OpenAI notes that GPTBot will not breach sites that require paywall access, a nod to a recent controversy where ChatGPT Plus members using "Browse with Bing" were able to bypass paywalls to read articles. GPTBot will also filter out sources "known to gather personally identifiable information, or have text that violates our policies."

To prevent GPTBot from mining your website, OpenAI provides two lines of code you can copy and paste into your own site's code that will tell it to buzz off. Another code snippet will give GPTBot access to "only parts of your site," a middle-ground option between fully blocking it and keeping the gates wide open.

This likely only applies to sites you own and operate, meaning anything you publish on a social media website, or a blogging site like Substack or Medium, is still fair game.

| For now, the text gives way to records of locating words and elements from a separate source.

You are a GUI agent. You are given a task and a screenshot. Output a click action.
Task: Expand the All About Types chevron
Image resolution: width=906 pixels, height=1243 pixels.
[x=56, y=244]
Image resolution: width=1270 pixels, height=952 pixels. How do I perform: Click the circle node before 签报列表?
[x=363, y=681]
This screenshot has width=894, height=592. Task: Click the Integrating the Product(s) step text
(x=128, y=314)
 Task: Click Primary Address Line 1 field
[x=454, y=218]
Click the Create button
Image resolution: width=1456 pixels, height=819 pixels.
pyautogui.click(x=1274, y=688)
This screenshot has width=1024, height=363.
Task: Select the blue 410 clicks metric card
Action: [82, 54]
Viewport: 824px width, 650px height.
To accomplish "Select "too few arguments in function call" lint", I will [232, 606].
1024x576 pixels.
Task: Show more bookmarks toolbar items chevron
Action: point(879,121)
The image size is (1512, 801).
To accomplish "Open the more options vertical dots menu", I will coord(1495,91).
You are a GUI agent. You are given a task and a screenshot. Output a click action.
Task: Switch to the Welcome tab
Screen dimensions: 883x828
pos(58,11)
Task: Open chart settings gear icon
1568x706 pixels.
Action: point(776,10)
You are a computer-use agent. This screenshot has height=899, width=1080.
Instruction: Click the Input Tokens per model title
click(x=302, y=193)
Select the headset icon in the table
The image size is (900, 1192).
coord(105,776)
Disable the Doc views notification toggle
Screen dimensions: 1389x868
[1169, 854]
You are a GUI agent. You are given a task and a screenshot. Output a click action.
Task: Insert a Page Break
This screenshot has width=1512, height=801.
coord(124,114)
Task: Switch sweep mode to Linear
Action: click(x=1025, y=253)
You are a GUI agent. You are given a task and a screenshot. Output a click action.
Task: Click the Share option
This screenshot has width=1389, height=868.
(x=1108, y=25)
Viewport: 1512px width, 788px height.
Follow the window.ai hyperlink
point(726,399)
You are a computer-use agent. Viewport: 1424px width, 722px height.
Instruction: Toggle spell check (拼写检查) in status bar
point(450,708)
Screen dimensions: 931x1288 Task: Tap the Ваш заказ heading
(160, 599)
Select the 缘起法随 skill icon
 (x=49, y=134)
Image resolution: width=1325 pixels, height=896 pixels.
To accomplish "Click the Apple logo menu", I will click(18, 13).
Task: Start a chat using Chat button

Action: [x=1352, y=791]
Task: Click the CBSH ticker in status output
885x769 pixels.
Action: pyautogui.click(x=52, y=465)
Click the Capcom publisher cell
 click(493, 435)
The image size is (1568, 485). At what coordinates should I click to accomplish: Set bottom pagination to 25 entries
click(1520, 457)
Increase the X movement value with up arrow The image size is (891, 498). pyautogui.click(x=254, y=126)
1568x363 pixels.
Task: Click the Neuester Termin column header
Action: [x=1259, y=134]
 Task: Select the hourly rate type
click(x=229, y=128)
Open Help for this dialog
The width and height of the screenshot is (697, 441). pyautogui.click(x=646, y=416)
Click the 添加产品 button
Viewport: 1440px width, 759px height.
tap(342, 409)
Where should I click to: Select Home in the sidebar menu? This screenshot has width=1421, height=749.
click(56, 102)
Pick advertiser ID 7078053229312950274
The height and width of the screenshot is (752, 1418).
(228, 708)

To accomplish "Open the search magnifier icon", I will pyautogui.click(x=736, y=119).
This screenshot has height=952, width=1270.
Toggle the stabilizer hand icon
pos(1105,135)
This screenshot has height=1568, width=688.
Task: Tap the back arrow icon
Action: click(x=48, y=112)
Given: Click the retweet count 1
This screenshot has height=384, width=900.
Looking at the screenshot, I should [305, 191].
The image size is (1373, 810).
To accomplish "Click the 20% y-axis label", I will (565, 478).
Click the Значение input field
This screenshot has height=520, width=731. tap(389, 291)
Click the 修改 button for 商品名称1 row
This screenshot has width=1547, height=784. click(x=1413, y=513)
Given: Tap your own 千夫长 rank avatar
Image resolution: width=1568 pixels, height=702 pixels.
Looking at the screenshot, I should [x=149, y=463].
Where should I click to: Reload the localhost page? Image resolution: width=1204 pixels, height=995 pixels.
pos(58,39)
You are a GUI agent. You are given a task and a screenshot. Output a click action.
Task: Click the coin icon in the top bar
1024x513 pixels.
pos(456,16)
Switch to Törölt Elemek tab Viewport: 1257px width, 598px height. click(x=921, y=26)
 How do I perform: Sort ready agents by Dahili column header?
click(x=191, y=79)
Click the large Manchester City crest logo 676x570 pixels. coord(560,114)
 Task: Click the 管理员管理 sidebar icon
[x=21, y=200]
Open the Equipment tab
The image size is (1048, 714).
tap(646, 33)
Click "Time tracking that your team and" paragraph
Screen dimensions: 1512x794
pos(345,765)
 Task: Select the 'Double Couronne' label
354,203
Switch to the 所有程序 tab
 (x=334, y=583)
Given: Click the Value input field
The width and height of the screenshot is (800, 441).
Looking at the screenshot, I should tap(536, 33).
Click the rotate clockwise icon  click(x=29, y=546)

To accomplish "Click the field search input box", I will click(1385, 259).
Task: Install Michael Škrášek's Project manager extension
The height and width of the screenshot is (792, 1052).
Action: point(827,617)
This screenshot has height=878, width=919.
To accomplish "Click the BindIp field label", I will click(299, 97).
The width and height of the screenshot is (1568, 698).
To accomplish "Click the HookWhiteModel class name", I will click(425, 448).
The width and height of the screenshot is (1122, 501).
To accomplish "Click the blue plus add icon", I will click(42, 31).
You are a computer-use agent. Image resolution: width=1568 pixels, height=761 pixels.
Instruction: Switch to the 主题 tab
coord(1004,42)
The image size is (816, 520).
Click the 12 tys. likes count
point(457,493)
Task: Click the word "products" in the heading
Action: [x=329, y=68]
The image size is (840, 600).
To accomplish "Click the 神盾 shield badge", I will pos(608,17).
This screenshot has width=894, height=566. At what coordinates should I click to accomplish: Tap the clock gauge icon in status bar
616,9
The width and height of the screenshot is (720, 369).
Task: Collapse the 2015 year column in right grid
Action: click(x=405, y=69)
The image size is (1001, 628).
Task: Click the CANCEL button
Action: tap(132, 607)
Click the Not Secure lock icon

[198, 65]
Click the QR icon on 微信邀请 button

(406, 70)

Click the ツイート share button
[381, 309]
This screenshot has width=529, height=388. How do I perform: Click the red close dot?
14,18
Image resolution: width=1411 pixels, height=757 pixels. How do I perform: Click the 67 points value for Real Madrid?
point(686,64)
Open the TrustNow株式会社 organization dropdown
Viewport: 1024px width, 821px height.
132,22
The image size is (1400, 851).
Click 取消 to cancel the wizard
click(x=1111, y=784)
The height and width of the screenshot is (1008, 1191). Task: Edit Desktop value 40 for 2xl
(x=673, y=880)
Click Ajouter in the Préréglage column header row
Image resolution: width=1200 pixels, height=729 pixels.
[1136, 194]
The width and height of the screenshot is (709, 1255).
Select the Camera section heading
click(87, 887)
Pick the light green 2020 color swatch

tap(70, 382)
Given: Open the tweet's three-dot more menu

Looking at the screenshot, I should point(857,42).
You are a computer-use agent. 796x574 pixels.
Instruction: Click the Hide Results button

The experience of using ChatGPT does not seem to have been immediately affected by the change. In the past, ChatGPT has operated on a fixed dataset that only goes up to 2021. As of this writing, it still cannot answer questions regarding current events.

For example, I asked it how the US Women's Soccer Team performed in the 2023 World Cup. It replied, "I'm sorry for the inconvenience, Arnold Schwarzenegger, but as of my last training data in September 2021, I don't have the ability to access real-time information or events that occurred after that date." (I told it to refer to me as Arnold Schwarzenegger as a joke.)

However, over time GPTBot will theoretically improve the quality of ChatGPT's answers, as it is constantly running in the background to improve its intelligence. PCMag previously wrote about the importance of giving non-paywalled publications the ability to opt out of AI scraping, or to compensate them for regurgitating their reporting in AI-generated answers. GPTBot could be that solution, though OpenAI's blog post is light on details.